[Written instruction] Recast the items below as a two-column Markdown table with the headers No. and Line, giving each non-blank line its own numbered row and leaving blank lines out.

=== Dataset rows ===

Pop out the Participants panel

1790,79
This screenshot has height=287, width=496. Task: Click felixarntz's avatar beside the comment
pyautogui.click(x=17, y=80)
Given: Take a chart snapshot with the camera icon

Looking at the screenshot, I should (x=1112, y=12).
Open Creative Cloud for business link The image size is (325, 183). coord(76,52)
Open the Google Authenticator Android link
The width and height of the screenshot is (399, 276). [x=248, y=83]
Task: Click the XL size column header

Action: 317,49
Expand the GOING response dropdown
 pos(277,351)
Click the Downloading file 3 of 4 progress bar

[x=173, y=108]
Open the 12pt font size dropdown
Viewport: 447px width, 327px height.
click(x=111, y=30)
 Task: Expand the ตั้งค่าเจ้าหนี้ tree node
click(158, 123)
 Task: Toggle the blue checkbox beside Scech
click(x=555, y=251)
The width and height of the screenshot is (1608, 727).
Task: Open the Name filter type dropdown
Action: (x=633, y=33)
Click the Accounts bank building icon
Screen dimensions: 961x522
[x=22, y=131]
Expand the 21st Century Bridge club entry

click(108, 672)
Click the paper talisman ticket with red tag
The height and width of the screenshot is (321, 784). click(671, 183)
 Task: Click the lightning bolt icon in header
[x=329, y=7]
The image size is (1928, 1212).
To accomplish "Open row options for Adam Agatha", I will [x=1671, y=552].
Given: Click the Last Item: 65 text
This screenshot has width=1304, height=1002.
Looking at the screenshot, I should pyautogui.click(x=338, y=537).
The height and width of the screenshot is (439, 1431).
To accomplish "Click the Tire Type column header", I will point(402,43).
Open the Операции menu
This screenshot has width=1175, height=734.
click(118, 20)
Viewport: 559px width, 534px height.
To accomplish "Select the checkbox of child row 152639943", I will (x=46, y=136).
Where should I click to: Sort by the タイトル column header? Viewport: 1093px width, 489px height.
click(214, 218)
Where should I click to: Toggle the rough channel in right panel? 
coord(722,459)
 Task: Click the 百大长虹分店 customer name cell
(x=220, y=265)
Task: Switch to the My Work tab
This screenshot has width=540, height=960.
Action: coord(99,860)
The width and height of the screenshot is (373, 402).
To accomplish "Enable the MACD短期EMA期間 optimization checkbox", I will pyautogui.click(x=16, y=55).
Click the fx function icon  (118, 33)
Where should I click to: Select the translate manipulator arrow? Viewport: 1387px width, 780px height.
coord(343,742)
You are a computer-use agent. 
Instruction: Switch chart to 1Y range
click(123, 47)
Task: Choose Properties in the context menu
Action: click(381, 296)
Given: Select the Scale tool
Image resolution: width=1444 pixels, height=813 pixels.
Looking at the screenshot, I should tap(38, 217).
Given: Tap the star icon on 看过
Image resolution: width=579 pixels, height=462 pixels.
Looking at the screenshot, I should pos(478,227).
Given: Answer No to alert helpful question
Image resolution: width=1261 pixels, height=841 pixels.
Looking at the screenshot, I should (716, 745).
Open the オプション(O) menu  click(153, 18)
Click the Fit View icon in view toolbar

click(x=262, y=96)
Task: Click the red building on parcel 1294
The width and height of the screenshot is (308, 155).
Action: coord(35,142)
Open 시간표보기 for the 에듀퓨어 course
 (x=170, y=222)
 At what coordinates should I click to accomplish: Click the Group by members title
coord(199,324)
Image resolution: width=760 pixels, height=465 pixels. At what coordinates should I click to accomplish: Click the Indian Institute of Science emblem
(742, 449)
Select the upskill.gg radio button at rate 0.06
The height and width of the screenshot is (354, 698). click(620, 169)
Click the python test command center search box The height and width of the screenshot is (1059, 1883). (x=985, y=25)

===

[Task answer]
| No. | Line |
|---|---|
| 1 | Pop out the Participants panel |
| 2 | 1790,79 |
| 3 | This screenshot has height=287, width=496. Task: Click felixarntz's avatar beside the comment |
| 4 | pyautogui.click(x=17, y=80) |
| 5 | Given: Take a chart snapshot with the camera icon |
| 6 | Looking at the screenshot, I should (x=1112, y=12). |
| 7 | Open Creative Cloud for business link The image size is (325, 183). coord(76,52) |
| 8 | Open the Google Authenticator Android link |
| 9 | The width and height of the screenshot is (399, 276). [x=248, y=83] |
| 10 | Task: Click the XL size column header |
| 11 | Action: 317,49 |
| 12 | Expand the GOING response dropdown |
| 13 |  pos(277,351) |
| 14 | Click the Downloading file 3 of 4 progress bar |
| 15 | [x=173, y=108] |
| 16 | Open the 12pt font size dropdown |
| 17 | Viewport: 447px width, 327px height. |
| 18 | click(x=111, y=30) |
| 19 |  Task: Expand the ตั้งค่าเจ้าหนี้ tree node |
| 20 | click(158, 123) |
| 21 |  Task: Toggle the blue checkbox beside Scech |
| 22 | click(x=555, y=251) |
| 23 | The width and height of the screenshot is (1608, 727). |
| 24 | Task: Open the Name filter type dropdown |
| 25 | Action: (x=633, y=33) |
| 26 | Click the Accounts bank building icon |
| 27 | Screen dimensions: 961x522 |
| 28 | [x=22, y=131] |
| 29 | Expand the 21st Century Bridge club entry |
| 30 | click(108, 672) |
| 31 | Click the paper talisman ticket with red tag |
| 32 | The height and width of the screenshot is (321, 784). click(671, 183) |
| 33 |  Task: Click the lightning bolt icon in header |
| 34 | [x=329, y=7] |
| 35 | The image size is (1928, 1212). |
| 36 | To accomplish "Open row options for Adam Agatha", I will [x=1671, y=552]. |
| 37 | Given: Click the Last Item: 65 text |
| 38 | This screenshot has width=1304, height=1002. |
| 39 | Looking at the screenshot, I should pyautogui.click(x=338, y=537). |
| 40 | The height and width of the screenshot is (439, 1431). |
| 41 | To accomplish "Click the Tire Type column header", I will point(402,43). |
| 42 | Open the Операции menu |
| 43 | This screenshot has width=1175, height=734. |
| 44 | click(118, 20) |
| 45 | Viewport: 559px width, 534px height. |
| 46 | To accomplish "Select the checkbox of child row 152639943", I will (x=46, y=136). |
| 47 | Where should I click to: Sort by the タイトル column header? Viewport: 1093px width, 489px height. |
| 48 | click(214, 218) |
| 49 | Where should I click to: Toggle the rough channel in right panel?  |
| 50 | coord(722,459) |
| 51 |  Task: Click the 百大长虹分店 customer name cell |
| 52 | (x=220, y=265) |
| 53 | Task: Switch to the My Work tab |
| 54 | This screenshot has width=540, height=960. |
| 55 | Action: coord(99,860) |
| 56 | The width and height of the screenshot is (373, 402). |
| 57 | To accomplish "Enable the MACD短期EMA期間 optimization checkbox", I will pyautogui.click(x=16, y=55). |
| 58 | Click the fx function icon  (118, 33) |
| 59 | Where should I click to: Select the translate manipulator arrow? Viewport: 1387px width, 780px height. |
| 60 | coord(343,742) |
| 61 | You are a computer-use agent.  |
| 62 | Instruction: Switch chart to 1Y range |
| 63 | click(123, 47) |
| 64 | Task: Choose Properties in the context menu |
| 65 | Action: click(381, 296) |
| 66 | Given: Select the Scale tool |
| 67 | Image resolution: width=1444 pixels, height=813 pixels. |
| 68 | Looking at the screenshot, I should tap(38, 217). |
| 69 | Given: Tap the star icon on 看过 |
| 70 | Image resolution: width=579 pixels, height=462 pixels. |
| 71 | Looking at the screenshot, I should pos(478,227). |
| 72 | Given: Answer No to alert helpful question |
| 73 | Image resolution: width=1261 pixels, height=841 pixels. |
| 74 | Looking at the screenshot, I should (716, 745). |
| 75 | Open the オプション(O) menu  click(153, 18) |
| 76 | Click the Fit View icon in view toolbar |
| 77 | click(x=262, y=96) |
| 78 | Task: Click the red building on parcel 1294 |
| 79 | The width and height of the screenshot is (308, 155). |
| 80 | Action: coord(35,142) |
| 81 | Open 시간표보기 for the 에듀퓨어 course |
| 82 |  (x=170, y=222) |
| 83 |  At what coordinates should I click to accomplish: Click the Group by members title |
| 84 | coord(199,324) |
| 85 | Image resolution: width=760 pixels, height=465 pixels. At what coordinates should I click to accomplish: Click the Indian Institute of Science emblem |
| 86 | (742, 449) |
| 87 | Select the upskill.gg radio button at rate 0.06 |
| 88 | The height and width of the screenshot is (354, 698). click(620, 169) |
| 89 | Click the python test command center search box The height and width of the screenshot is (1059, 1883). (x=985, y=25) |